In recent judgment Indian courts had broadened the scope of the doctrine. The object is still same, to protect the third party who acted in good faith with the company and is unaware of the internal management of the company.

Does the doctrine of indoor management apply to government authorities?

In the case of MRF Ltd. v. Manohar Parrikar the Supreme Court has first time analysed the doctrine of indoor management in some detail. The case is related to the public law but a reference was made to the doctrine of indoor management to draw an analogy.

In this case notification issued by State Government for granting rebate of 25 per cent in Tariff in respect of the power supply to the Low Tension and High Tension Industrial Consumers was rescinded by another Notification issued at instance of Ministry of Power – Legality of the notifications challenged on grounds that they were not issued in compliance with the requirements of Article 154 read with Article 166 of the Constitution of India and the Business Rules of the Government of state framed by the Governor. Decision taken at ministers level without submitting it to council of misters or chief minister without obtaining concurrence of finance department, and notifications issued pursuant to ministers decision, so it was held that it is not sustainable in law. A decision can be treated as the decision of the government only when decision satisfies requirements of with Rules of business framed under Art. 116(3)/77(3). Decision having financial implications, if taken by a minister without seeking concurrence of finance department as provided by with Rules of business, cannot be treated as decision of state government as a whole under article 154. So notifications issued pursuant to ministers decision so taken, are void ab initio and all actions consequent thereto are null and void

Doctrine of indoor management is in direct contrast to doctrine of constructive notice which is essentially a presumption operating in favour of the company against the outsider. It prevents the outsider from alleging that he did not know the constitution of the company rendered a particular delegation of authority ultra-vires. Doctrine of indoor management is an exception to rule of constructive notice. It imposes an important limitation on doctrine of constructive notice. According to this doctrine, persons dealing with company are entitled to presume that internal requirements prescribed in the memorandum and articles have been properly observed. Therefore, doctrine of indoor management protects outsiders dealing with the company, whereas doctrine of constructive notice protects the insiders of a company or corporation against dealings with outsiders. However, suspicion of irregularity has been widely recognized as an exception to doctrine of indoor management. Protection of doctrine is not available where the circumstance surrounding are suspicious and therefore invite inquiry.

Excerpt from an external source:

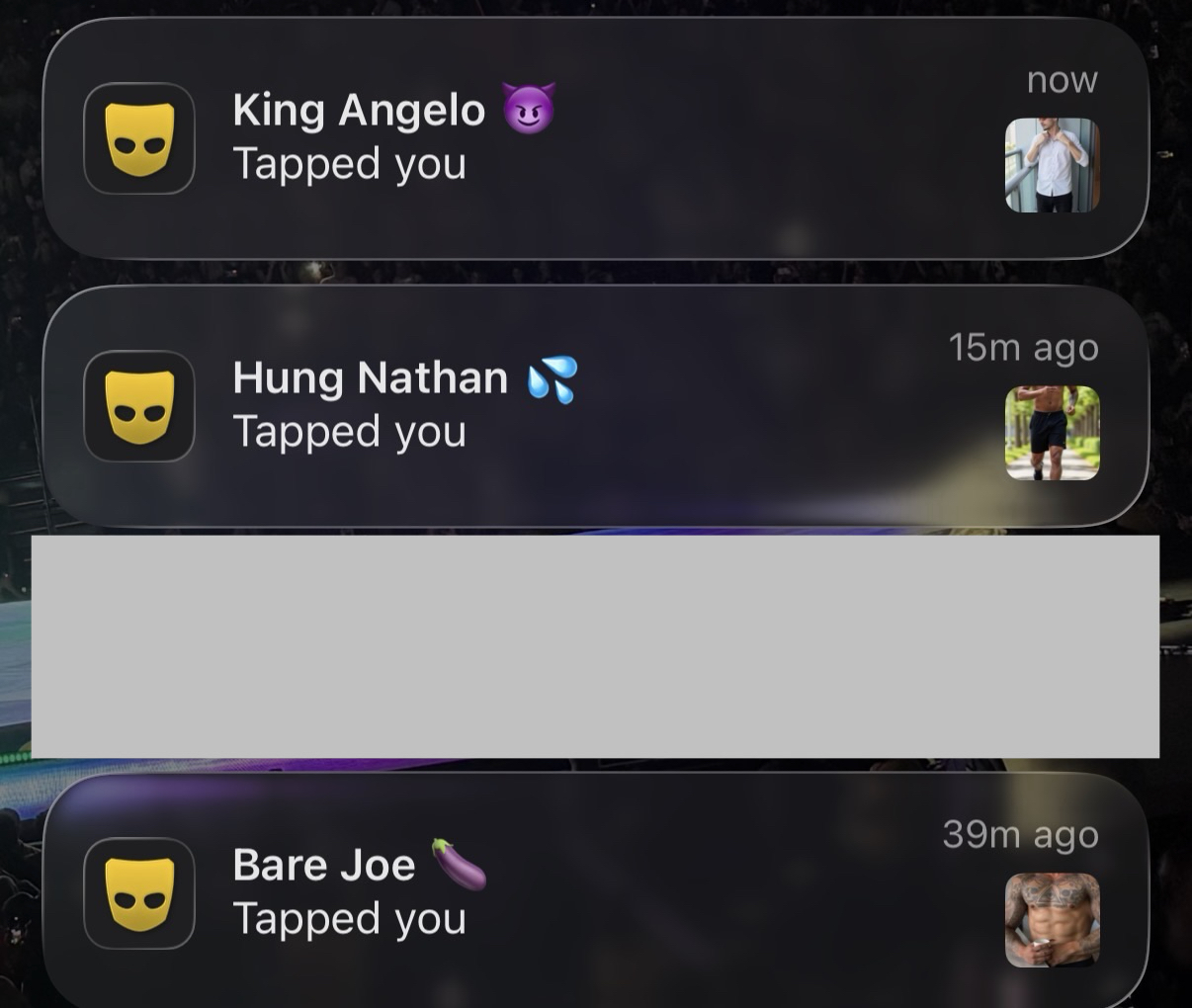The width and height of the screenshot is (1192, 1008).
Task: Click the eggplant emoji after Bare Joe
Action: tap(460, 864)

Applying the exception to the present scenario, there is sufficient doubt with regard to conduct of power minister in issuing notifications. Therefore there is a definite suspicion of irregularity which render doctrine of indoor management inapplicable to the present case”

CONCLUSION

Doctrine of indoor management is evolved as a reaction of the doctrine of constructive notice. It puts a Barr on the doctrine of constructive notice and it protects the third party who acted in the act in the good faith. This doctrine protects outsiders dealing or contracting with a company, It was analyzed that the doctrine does not operate in arbitrary manner, there are some restriction imposed on it like forgery, third party having knowledge of irregularity, negligence, where third party don’t read memorandum and articles and the doctrine will not apply where the question is regard of to the very existence of the company. Act done by governmental authorities in the course of their activities comes under the doctrine of indoor management. In the case of MRF Ltd. v. Manohar Parrikar the doctrine of indoor management does not apply on state of Goa because of the fact that there was an internal irregularity which should be taken care of and it is one of the exceptions of the doctrine.